# Vampire pleco - glass cleaning ????



## Holyarmor (Apr 29, 2010)

Does anybody know this particular pleco will clean glass, or just basically eat & hide ?????

Thank you.


----------



## donjuan_corn (May 6, 2010)

Bristle Nose Pleco keeps my tanks spotless. Don't feed them if there is green appearing because they might be overfed. vampire pleco isn't really meant for algae.


----------



## Holyarmor (Apr 29, 2010)

donjuan_corn said:


> Bristle Nose Pleco keeps my tanks spotless. Don't feed them if there is green appearing because they might be overfed.


Sorry, you are off the topic.
I also have BNP and they are the best for cleaning glass.
I am asking this particular type of pleco " Vampire".
Thanks for your input anyway !!!!!


----------



## TCR (Jul 13, 2010)

VAMPIRE plec is a carnivour.. your suppose to feed them meaty foods.. i would not recommend for algea


----------



## Holyarmor (Apr 29, 2010)

TCR said:


> VAMPIRE plec is a carnivour.. your suppose to feed them meaty foods.. i would not recommend for algea


Thanks for your input. You have answered my question.


----------



## donjuan_corn (May 6, 2010)

lol. you answered my post within seconds before i changed my post.


----------



## 2wheelsx2 (Apr 21, 2010)

Yes, they're not algae film feeders. None of the Leporacanthicus really eat much algae.


----------



## TCR (Jul 13, 2010)

Holyarmor said:


> Thanks for your input. You have answered my question.


glad to have helped


----------



## Holyarmor (Apr 29, 2010)

I have a nice 5" BNP in my monster tank, basically keeping the whole tank spotless.
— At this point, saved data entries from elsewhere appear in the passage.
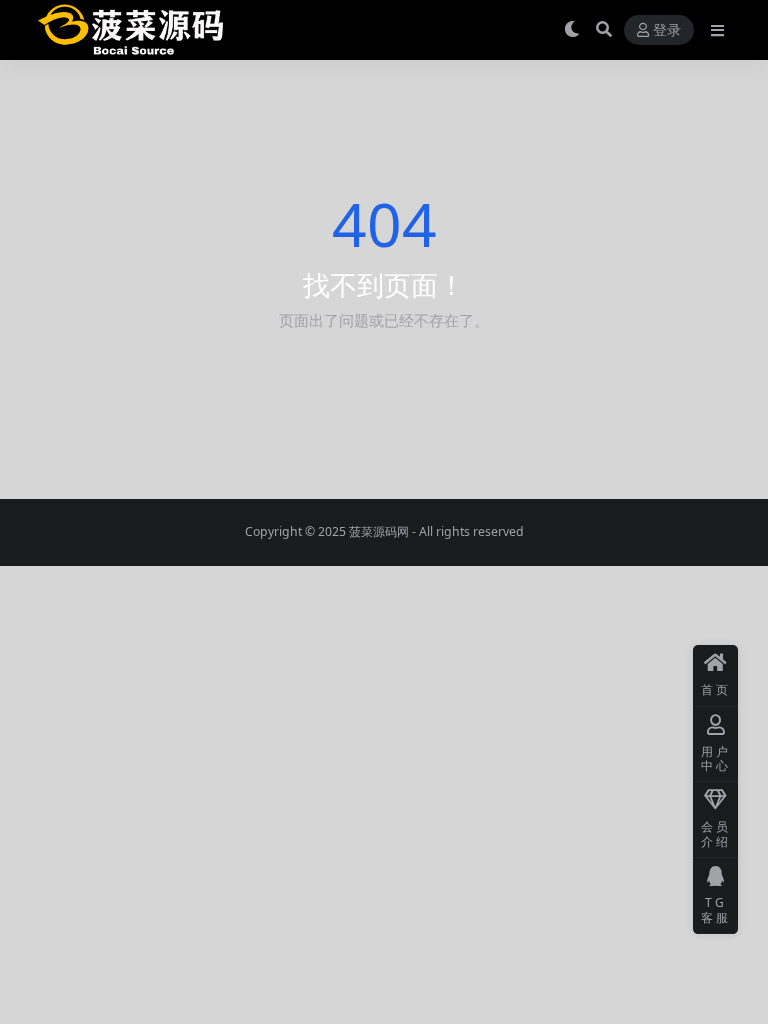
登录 (667, 30)
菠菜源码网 (379, 531)
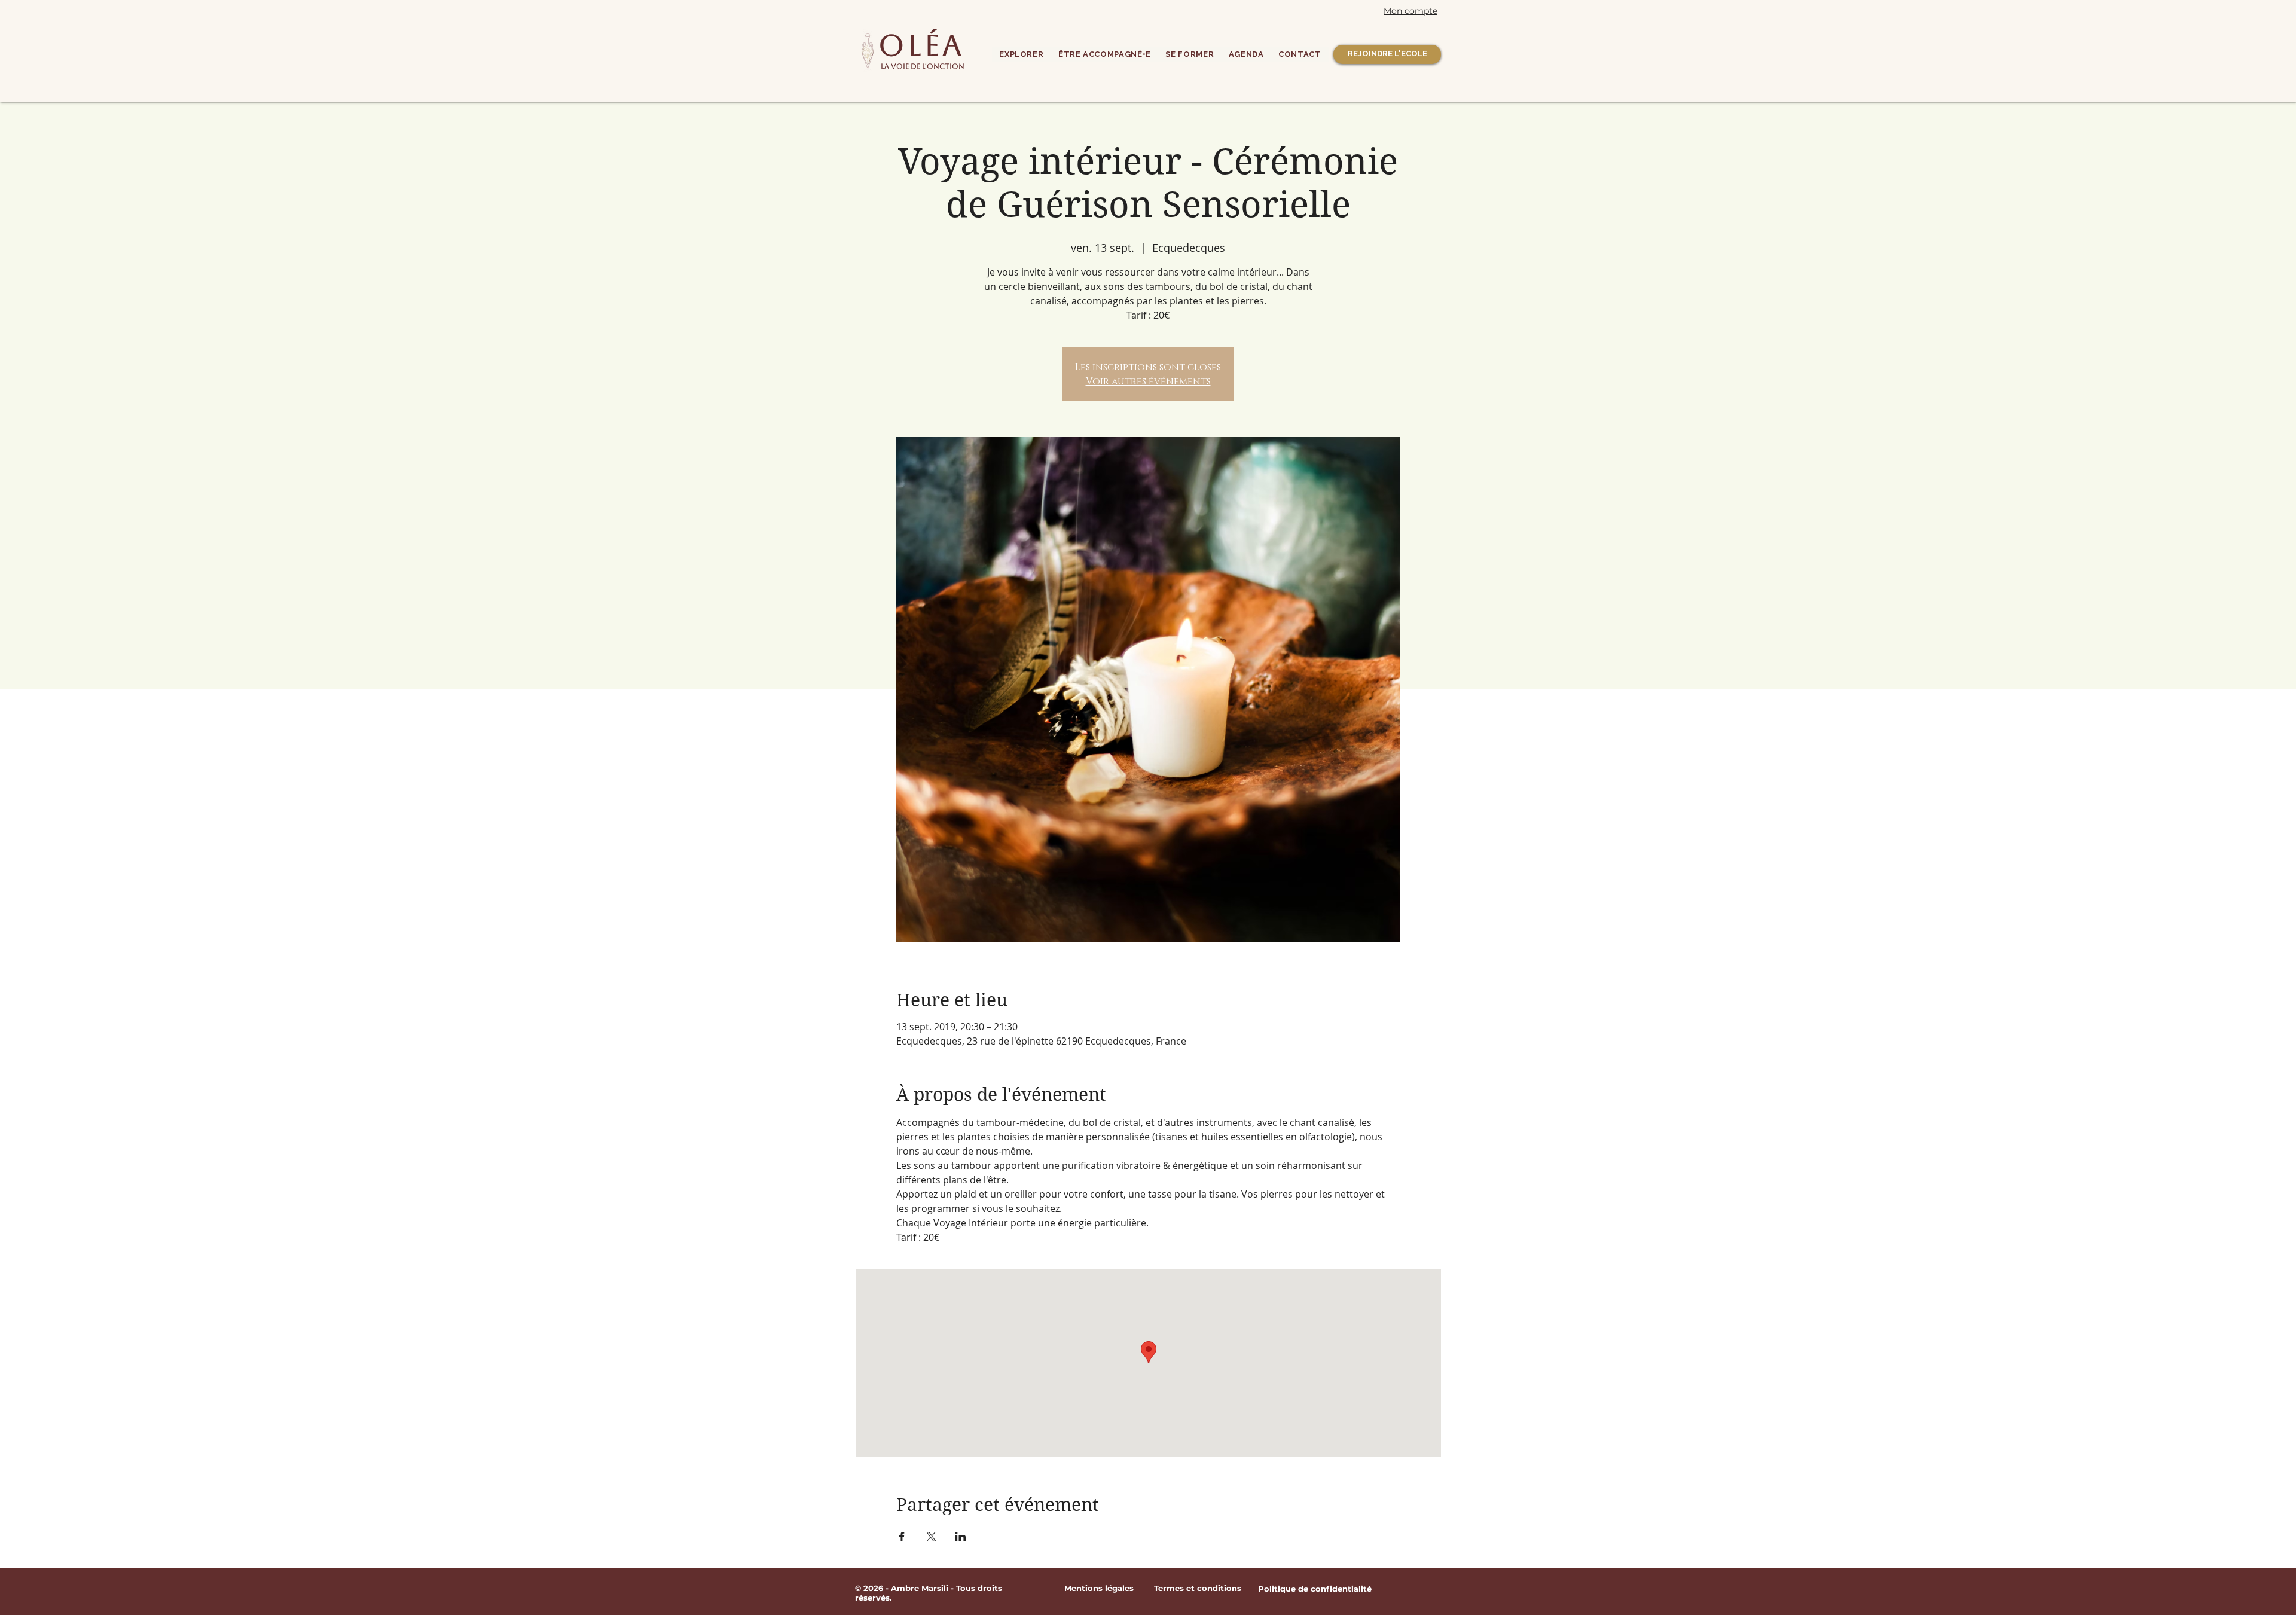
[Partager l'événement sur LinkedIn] (960, 1536)
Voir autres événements (1148, 381)
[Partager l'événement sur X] (931, 1536)
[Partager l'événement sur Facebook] (902, 1536)
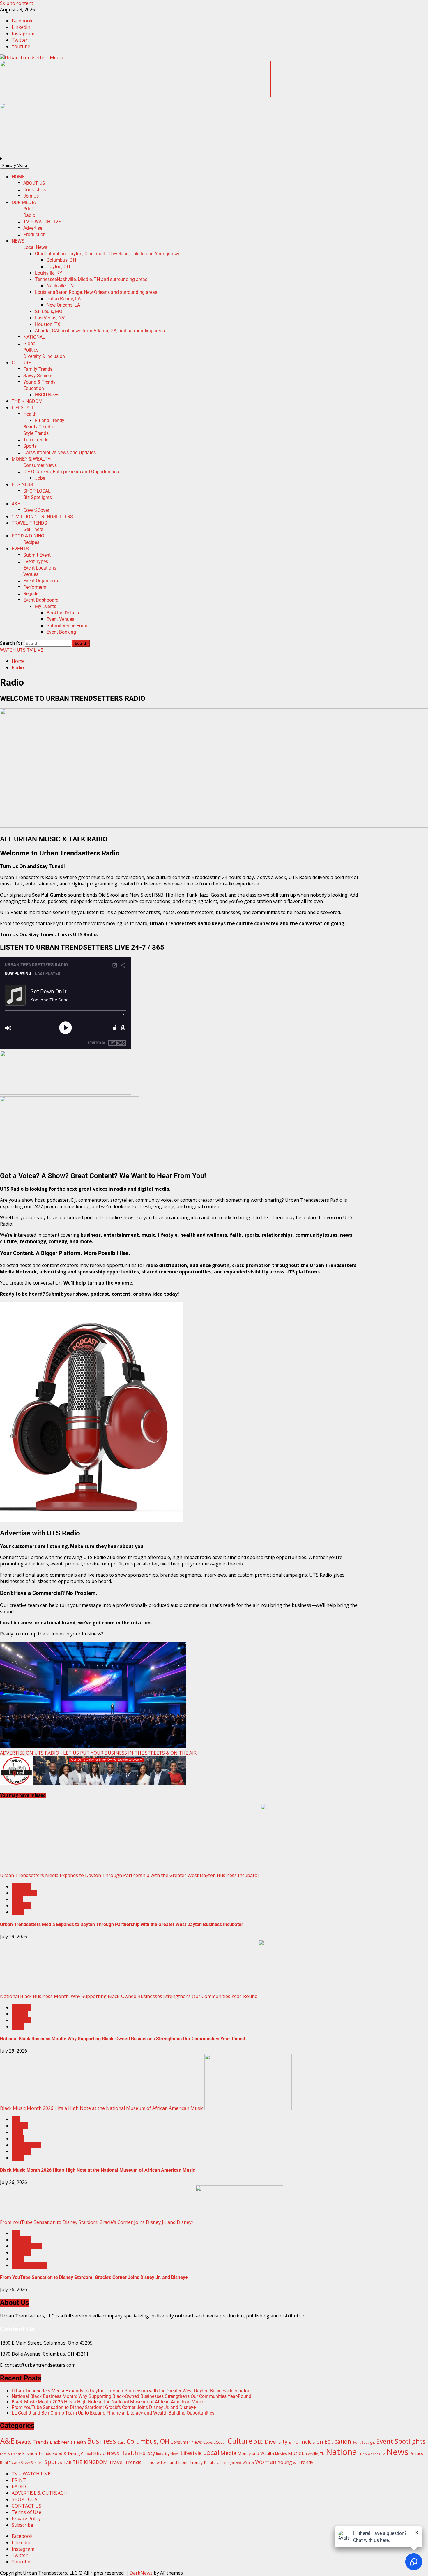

Last night, my 10" Johana pike culprit got hold of this pleco and physically swallowed him. I could see the pike's belly bulked up pretty BIG.

This morning, the pike was not very aggressively competing for food and his belly was still BIG. 

He has also eaten smaller ones before. Otherwise, he is peaceful in the tank.


----------



## 2wheelsx2 (Apr 21, 2010)

If that's the case, get a bigger common or Gibbiceps. More armour and more aggressive, but decent algae eater.


----------



## Holyarmor (Apr 29, 2010)

2wheelsx2 said:


> If that's the case, get a bigger common or Gibbiceps. More armour and more aggressive, but decent algae eater.


You are 100% correct. I Had many large common plecos before, however, they all competed for food with the monsters, and ended up producing tons of waste.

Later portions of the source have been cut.